This weekend’s MLS action was tainted by the continued insistence of the league not to break or at the very least reduce its schedule for international matches. Landon Donovan, Brad Guzan, Mo Edu, Frankie Hejduk and Rico Clark should not have to take a long flight after one international match only to take a similar length flight after the MLS match back to Europe. But it wasn’t simply Americans who were inconvenienced by MLS’ scheduling this weekend: if it were simply Americans I suppose it would be alright. Six Canadian players were busy battling mighty Brazil while several other MLS players were scattered throughout the world playing for their countries. Amado Guevara, Ivan Guerrero and their Honduran team mates were in my neck of the woods in Fort Lauderdale facing Venezuela. Kei Kamara and Bouna Counduil were in Africa for World Cup qualifiers, and Carl Robinson was in Wales to face Holland in the final tune up for the Dutch before the Euros begin. Several other MLS players were also absent this past weekend and will be absent for several matches in the next month.
MLS is watering down its product and cheating its fans, players and management by making no effort to resolve its scheduling issues during this period. The on the field product while acceptable isn’t what it should be during this period and that makes the whole situation laughable.
Why MLS cannot change its scheduling practices is beyond me.
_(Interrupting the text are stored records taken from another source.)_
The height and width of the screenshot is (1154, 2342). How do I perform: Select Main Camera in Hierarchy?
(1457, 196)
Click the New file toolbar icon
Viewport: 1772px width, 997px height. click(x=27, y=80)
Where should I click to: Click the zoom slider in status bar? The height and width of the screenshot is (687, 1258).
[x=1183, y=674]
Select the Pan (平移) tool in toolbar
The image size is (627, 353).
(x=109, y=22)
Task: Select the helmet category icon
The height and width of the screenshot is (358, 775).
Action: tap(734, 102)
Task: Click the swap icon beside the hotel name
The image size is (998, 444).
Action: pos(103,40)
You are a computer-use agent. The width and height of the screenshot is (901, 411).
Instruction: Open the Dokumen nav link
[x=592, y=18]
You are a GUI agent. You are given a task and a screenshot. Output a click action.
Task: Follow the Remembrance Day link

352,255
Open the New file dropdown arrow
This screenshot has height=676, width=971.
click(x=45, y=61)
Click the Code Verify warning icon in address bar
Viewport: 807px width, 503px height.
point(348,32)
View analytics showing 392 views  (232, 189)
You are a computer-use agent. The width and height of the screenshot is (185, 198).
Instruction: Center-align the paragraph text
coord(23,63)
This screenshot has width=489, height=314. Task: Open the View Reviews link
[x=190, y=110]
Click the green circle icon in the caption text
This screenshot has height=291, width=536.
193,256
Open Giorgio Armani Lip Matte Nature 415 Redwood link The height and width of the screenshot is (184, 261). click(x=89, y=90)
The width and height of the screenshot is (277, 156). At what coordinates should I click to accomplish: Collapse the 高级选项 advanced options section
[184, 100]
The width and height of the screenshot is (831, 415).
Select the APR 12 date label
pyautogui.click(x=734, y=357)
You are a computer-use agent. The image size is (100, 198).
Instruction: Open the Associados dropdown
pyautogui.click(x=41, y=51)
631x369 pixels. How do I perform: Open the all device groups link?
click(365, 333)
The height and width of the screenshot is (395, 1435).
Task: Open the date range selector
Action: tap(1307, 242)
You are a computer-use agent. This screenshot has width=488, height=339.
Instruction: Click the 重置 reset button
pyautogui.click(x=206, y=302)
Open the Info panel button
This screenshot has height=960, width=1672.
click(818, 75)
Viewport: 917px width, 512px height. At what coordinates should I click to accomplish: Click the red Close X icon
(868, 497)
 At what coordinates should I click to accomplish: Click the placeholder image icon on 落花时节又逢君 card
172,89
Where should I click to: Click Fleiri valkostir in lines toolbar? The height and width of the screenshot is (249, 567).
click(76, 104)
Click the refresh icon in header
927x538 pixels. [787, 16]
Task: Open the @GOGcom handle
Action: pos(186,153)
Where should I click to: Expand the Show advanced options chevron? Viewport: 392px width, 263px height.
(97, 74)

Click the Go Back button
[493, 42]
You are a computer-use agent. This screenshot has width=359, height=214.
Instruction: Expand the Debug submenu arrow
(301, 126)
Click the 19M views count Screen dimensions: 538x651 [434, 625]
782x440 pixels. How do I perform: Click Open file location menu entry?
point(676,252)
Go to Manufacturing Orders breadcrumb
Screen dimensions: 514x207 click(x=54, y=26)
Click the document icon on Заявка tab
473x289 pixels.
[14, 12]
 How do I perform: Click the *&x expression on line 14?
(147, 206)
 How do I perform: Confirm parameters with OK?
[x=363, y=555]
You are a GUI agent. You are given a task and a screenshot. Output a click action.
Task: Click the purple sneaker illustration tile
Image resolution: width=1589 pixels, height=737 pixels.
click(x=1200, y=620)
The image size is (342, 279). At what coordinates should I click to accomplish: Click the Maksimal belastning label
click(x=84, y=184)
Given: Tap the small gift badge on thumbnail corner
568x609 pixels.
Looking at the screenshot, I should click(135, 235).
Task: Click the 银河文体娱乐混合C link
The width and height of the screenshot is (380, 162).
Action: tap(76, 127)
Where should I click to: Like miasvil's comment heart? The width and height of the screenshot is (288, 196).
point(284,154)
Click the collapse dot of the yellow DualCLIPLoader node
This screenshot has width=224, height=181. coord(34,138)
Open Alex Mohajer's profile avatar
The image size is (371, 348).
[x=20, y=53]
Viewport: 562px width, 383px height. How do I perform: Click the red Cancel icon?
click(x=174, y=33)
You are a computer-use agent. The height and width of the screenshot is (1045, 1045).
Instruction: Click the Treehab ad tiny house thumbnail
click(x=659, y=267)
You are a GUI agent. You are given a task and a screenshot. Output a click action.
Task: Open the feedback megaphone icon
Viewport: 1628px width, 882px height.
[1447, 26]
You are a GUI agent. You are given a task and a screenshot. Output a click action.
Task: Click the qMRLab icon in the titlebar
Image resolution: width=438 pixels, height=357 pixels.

For the first time since the inaugural season of 1996, MLS has a great number of players who are active on their respective national teams and whose presence as full internationals enhances the reputation of the league. But all of this jeopardized if the league does not make it possible for footballers to perform for both their club and country without conflict.
Some other thoughts:
- Jeff Cunningham had a great finish for TFC’s second goal but didn’t finish his other opportunities leaving me to believe Cunningham is most certainly in decline and may not after all catch Jaime Moreno and Ante Razov as the top two MLS scorers all time.
- The Galaxy’s young guns didn’t get a result without Landon Donovan and David Beckham Saturday but certainly showed they could hold their own and create scoring chances. Now I am of the belief that Beckham is less valuable to the team than Donovan and thus getting Becks back next weekend will not solve all the problems the team has.
- Chivas USA is on a roll and what more can you say about the Sueno MLS program? Jorge Flores is not only a good MLS player, he could be solution for the national team and this kid flew completely under the radar for years. That’s a failure of the USSF’s development programs.
- Jesse Marsch is having a renaissance in 2008. Marsch is a winner: he’s never been on a bad team in his 13 year MLS career and he wasn’t about to allow this year’s Chivas team to go down the tubes.
- Tam MacManus is quickly becoming one of my favorite MLS players and his game winning goal was a thing of beauty.
- FC Dallas is in troubl: we already knew that, but solving the trouble may be as simple as incorporating Dominic Oduro and Abe Thompson in the attacking flow rather than dallying around in the midfield. In other words the Hoops unlike the other struggling teams in MLS may not need a talent upgrade: they need a change in philosophy.
- Columbus looks listless and now is scoreless in close to 300 minutes.
- Houston without Onstad and DeRo record a clean sheet against the Red Bulls. It helps that Juan Pablo Angel wasn’t playing.
- DC Unite’s backline and goal keeping situation is not salvageable.
- Kheli Dube is the latest amazing find of the Revolution’s scouting network, and once again Steve Nicol and Paul Mariner find the best hidden games available to an MLS club.
- Panama looked impressive versus Guatemala on Sunday. Without Carlos Ruiz Guatemala was tentative and trying to bog match down in midfield until late when Guatemala needed an equalizer. 1-0 Panama victory sets up qualifying nicely for them.
- Canada’s performance against Brazil Saturday night should strike fear into the hearts of Honduras and Mexico who will face Canada in the first qualifying group. I personally am the first person to write off Canada because of the mess that is their federation, but the Canadians controlled more of the match than the US has ever controlled against Brazil and seem to have the right mix of players to give a top team fits. Mexico has more to worry about right now: facing a coaching change and a transition between generations of players and a crisis of confidence. Honduras who struggled with Venezuela the other night has the type of attacking players in David Suazo, Amado Guevara, and Carlos Costly both the US and Mexico wish they had right now.